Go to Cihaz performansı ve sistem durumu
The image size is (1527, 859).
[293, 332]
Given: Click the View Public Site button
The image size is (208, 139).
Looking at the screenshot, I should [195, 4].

Exercise objective -
Starting at the line containing "Given: Click the View Public Site button" and ending with the last of the items above, render those items as a two-column CSV with the columns instruction and reply, one row per item. Enclose each value in double quotes as a single field, and replace any line breaks with spaces.

Task response -
instruction,reply
"Given: Click the View Public Site button The image size is (208, 139).","Looking at the screenshot, I should [195, 4]."